It's a gray, overcast morning at Churchill Downs when the contender trots out to begin his workout.
The misshapen white hexagon marking on his forehead flashes as he ducks his head and paws at the dirt. Then the bay colt breaks into a gallop, running smoothly along the rail. It's not until he rounds the backside turn that onlookers get a glimpse of the hollow cavity on the left side of his face.
It's nothing new for Patch, the one-eyed horse whom trainer Todd Pletcher calls the "feel-good story" of the Kentucky Derby.
The silver-dollar-sized hole has been there since last June, when Patch's left eye was removed two weeks after veterinarians discovered massive inflammation in the globe of the eye.
The missing eye is what outwardly distinguishes Patch from the rest of the Derby field, but his trainer says it is in reality almost a non-factor.
"If you watched him train and didn't know that he had one eye, there’s no indication of him doing anything peculiar in his training or in his races that would make you concerned about the one eye," Pletcher said.
The most peculiar thing is that because a tissue biopsy was never taken, Patch's connections still don't know what caused the horse's eye problems. Pletcher said he arrived at the barn one June morning to find Patch's eye tearing heavily and nearly swollen shut.

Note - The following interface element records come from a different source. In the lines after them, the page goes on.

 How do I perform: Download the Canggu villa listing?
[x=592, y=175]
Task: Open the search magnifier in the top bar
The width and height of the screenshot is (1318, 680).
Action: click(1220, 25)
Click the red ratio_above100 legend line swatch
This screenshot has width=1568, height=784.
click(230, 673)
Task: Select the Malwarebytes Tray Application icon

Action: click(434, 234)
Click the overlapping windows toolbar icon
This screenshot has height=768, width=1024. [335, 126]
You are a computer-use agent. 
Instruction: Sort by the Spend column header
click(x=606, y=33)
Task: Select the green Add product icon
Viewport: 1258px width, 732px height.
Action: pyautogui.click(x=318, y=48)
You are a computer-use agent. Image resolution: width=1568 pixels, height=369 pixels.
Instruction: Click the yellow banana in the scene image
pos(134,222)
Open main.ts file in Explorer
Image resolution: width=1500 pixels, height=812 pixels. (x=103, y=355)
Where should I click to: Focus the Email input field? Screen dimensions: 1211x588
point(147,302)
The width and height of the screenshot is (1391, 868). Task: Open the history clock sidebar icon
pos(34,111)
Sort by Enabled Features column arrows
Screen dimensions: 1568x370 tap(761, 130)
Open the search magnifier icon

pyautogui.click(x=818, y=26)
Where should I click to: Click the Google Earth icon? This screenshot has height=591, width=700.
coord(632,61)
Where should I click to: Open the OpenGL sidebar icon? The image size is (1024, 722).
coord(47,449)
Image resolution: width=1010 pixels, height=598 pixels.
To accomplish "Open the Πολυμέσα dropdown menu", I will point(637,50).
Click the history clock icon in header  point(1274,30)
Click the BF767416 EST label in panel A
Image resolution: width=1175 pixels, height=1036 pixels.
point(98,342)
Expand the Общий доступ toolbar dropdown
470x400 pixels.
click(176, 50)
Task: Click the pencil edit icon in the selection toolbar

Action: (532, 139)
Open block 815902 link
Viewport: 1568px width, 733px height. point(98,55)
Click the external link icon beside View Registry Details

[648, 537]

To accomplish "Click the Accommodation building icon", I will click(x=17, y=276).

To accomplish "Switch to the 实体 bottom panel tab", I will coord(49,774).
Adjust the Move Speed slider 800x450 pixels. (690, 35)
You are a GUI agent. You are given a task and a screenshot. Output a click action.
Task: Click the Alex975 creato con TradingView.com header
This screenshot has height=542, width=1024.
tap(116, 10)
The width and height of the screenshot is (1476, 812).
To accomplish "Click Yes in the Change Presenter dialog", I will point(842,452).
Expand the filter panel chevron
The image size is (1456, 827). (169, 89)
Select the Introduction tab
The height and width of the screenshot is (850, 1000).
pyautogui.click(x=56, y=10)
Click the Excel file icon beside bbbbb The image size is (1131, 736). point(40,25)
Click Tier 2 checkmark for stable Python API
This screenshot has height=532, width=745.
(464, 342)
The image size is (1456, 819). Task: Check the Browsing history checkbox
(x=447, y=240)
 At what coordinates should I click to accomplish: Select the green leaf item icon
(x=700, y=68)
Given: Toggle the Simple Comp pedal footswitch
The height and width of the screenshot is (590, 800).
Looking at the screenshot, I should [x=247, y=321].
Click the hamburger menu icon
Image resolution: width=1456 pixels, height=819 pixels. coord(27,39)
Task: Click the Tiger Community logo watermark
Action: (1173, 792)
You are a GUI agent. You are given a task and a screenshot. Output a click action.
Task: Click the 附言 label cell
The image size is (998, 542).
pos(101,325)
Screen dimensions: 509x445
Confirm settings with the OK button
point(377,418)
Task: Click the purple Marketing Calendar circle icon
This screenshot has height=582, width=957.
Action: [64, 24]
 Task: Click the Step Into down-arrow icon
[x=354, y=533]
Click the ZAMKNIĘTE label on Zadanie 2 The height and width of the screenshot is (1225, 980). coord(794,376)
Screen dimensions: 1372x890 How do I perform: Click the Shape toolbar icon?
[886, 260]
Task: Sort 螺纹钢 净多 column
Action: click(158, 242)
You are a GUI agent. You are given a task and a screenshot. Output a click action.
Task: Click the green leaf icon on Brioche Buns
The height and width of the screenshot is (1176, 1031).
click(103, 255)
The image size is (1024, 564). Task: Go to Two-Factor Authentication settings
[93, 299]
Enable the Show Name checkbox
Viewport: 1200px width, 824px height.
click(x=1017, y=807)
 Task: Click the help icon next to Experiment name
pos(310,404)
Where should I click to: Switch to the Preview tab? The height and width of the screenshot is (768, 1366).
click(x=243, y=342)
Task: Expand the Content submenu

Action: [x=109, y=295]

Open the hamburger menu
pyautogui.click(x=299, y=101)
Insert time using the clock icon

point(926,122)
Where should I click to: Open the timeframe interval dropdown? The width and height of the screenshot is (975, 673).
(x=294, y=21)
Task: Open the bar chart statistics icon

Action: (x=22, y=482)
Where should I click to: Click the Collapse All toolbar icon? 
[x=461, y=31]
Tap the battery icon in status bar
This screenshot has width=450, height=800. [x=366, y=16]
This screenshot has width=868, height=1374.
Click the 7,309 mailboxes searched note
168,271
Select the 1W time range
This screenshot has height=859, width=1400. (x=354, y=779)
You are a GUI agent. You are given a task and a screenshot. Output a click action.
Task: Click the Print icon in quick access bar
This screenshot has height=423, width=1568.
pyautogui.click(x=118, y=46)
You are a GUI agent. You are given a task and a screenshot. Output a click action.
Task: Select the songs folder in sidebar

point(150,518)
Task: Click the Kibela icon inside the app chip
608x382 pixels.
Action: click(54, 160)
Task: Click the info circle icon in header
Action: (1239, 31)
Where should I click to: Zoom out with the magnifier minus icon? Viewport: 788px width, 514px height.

Weeks of treatment with antibiotics were unsuccessful. Veterinarians eventually opted to remove the eye and send Patch to Pletcher's father's training center in Ocala, Florida, for rehabilitation.
Pletcher and owner Calumet Farm expected Patch – who, ironically, was named before the mishap – would be able to keep racing, but didn't realistically know how high to set those expectations. The Kentucky Derby was certainly not on their minds.
"It’s a credit to him and his professionalism that he was able to adapt so seamlessly to it," Pletcher said. "I was concerned that it might compromise his ability in some way or the way he carried himself. I guess you don’t know for sure but it certainly doesn’t seem like it has."
Resting in his stall after a breeze eight days before the Derby, Patch seemed alert and curious. He stood quietly in the door frame with ears perked, intently swiveling his head in order to assess passerby with his one remaining eye, taking it all in.
Pletcher and exercise riders usually whistle or say something to Patch to avoid starling the horse when sneaking up from his blind side.
"But that’s what weird, he seems like he knows you’re there," Pletcher said.
Pletcher has had other one-eyed horses run in Triple Crown races – Pollard's Vision, who had been blind in one eye since he was a foal, finished 17th in the 2004 Derby. But the trainer said Patch is by far the most unaffected by his disability.
The main concern is Patch's lack of experience. The colt didn't race as a 2-year-old following the removal of his eye and has just three career starts leading into the Run for the Roses. After placing second and first in two maiden special weight races at Gulfstream Park, Patch made his graded stakes debut in April's Louisiana Derby.
The colt closed on the rail and finished as the runner-up just 1 1/4 lengths behind fellow Kentucky Derby contender Girvin.
To Pletcher, Patch's "encouraging" performance in Louisiana, along with his strong pedigree – sire Union Rags was a Belmont Stakes winner, and dam WindyIndy is by Belmont winner A.P. Indy – signaled the colt was suited for distance, and up for the challenge of the Kentucky Derby.
"The key is going to be the pace scenario," Pletcher said. "If it’s a little faster up front and if he settles well, and if he’s able to get a smooth trip I think it could work out for him."
Nearly one year removed from the surgery that has become his claim to fame, Patch will have two minutes and 1 1/4 miles to extend his stint in the spotlight. Currently at 40-1 odds, he is the underdog among Pletcher's three Derby starters.
"I think he’s got a little better shot than 40-1, but you know at the same time it’s a difficult assignment for him or any horse in that scenario," Pletcher said.
"He's just going to have to buck some trends."